How do clinical features of PKU differ from neurotransmitter disorder?

Clinical manifestations of the neurotransmitter disorders differ greatly from those of PKU.

 Neurologic symptoms of the neurotransmitter disorders often manifest in the 1st few months of life.

 Include extrapyramidal signs with choreoathetotic or dystonic limb movements, axial and truncal hypotonia, hypokinesia, feeding difficulties, and autonomic problems.

 Mental retardation, seizures, hypersalivation, and swallowing difficulties are also seen.

 The symptoms are usually progressive and often have a marked diurnal fluctuation.

How do we proceed for diagnosis in case of BH4 deficiency cases?

Measurement of neopterin and biopterin in body fluids, especially urine.

In addition, examination of cerebrospinal fluid (CSF) reveals decreased levels of dopamine, serotonin, and their metabolites in all patients with BH4 deficiency.

BH4 loading test

Enzyme assay: The activity of dihydropteridine reductase can be measured in the dry blood spots on the filter paper used for screening purposes.

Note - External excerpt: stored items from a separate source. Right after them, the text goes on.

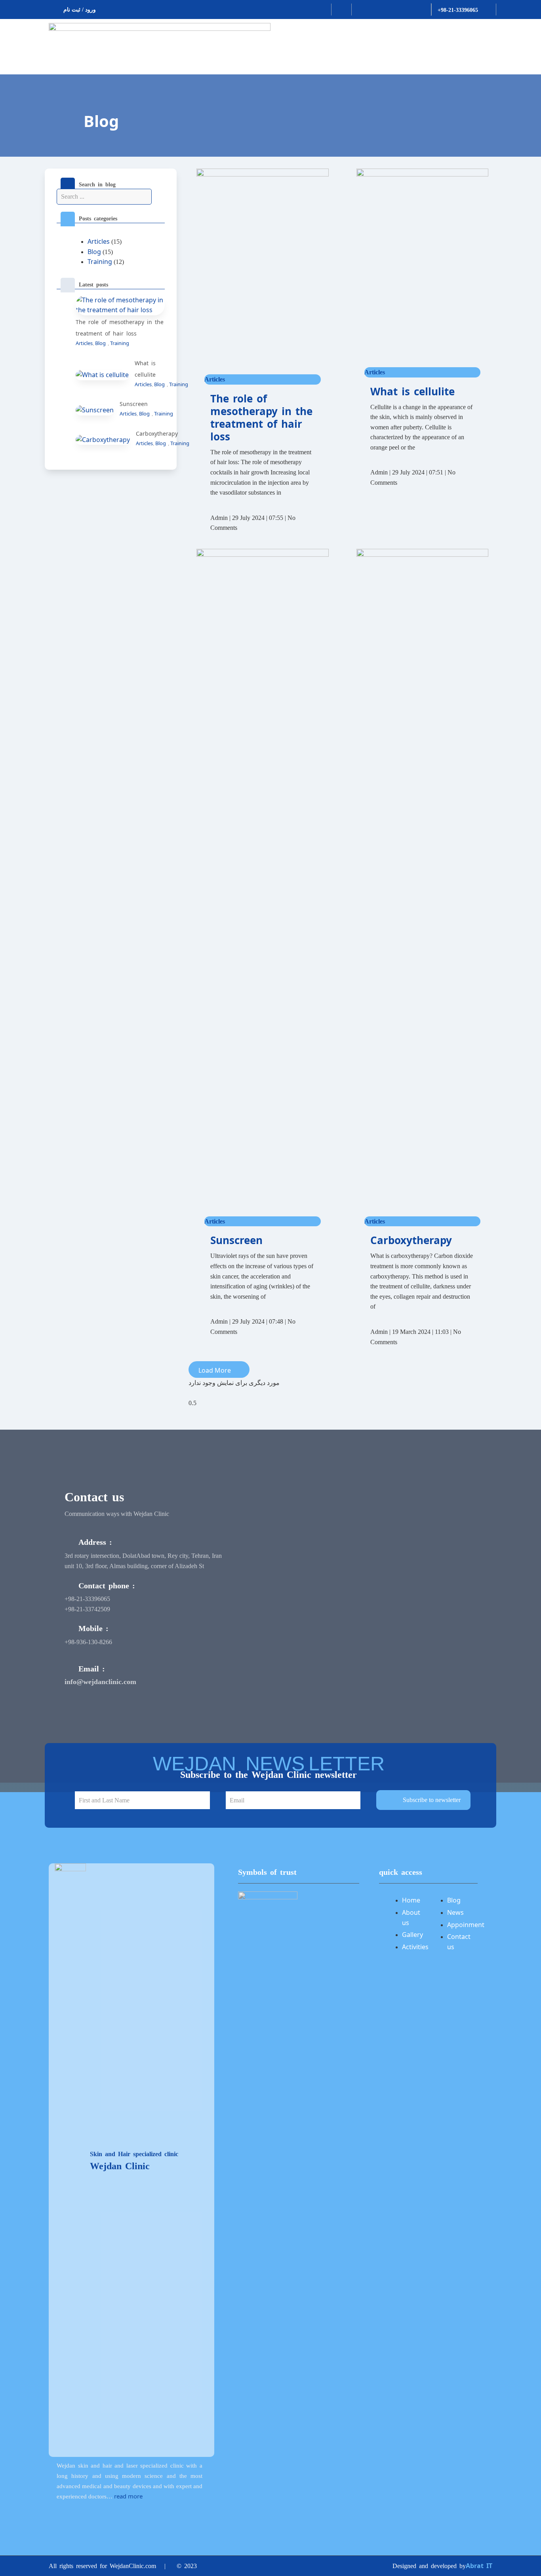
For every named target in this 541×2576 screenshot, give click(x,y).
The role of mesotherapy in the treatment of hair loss (261, 417)
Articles (99, 241)
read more (128, 2496)
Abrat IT (479, 2565)
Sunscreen (134, 404)
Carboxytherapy (157, 433)
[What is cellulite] (102, 374)
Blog (101, 121)
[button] (219, 1369)
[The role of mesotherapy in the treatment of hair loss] (120, 304)
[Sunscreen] (95, 409)
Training (100, 261)
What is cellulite (412, 391)
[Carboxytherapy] (103, 439)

How do we treat cases of BH4 deficiency?

The goals of therapy are:

 To correct hyperphenylalaninemia, and

 To restore neurotransmitter deficiencies in the CNS.

 Plasma phenylalanine should be maintained as close to normal

as possible (<6 mg/dL).

 This can be achieved by a combination of a low phenylalanine diet and oral supplementation of BH4

 Lifelong supplementation with neurotransmitter precursors such as L-dopa and 5-hydroxytryptophan, along with carbidopa.

 Supplementation with folinic acid in patients with dihydropteridine reductase deficiency.

 Some drugs such as trimethoprim-sulfamethoxazole,methotrexate, and other antileukemic agents are known to inhibit dihydropteridine reductase enzyme activity and should be used with great caution in patients with BH4 deficiency.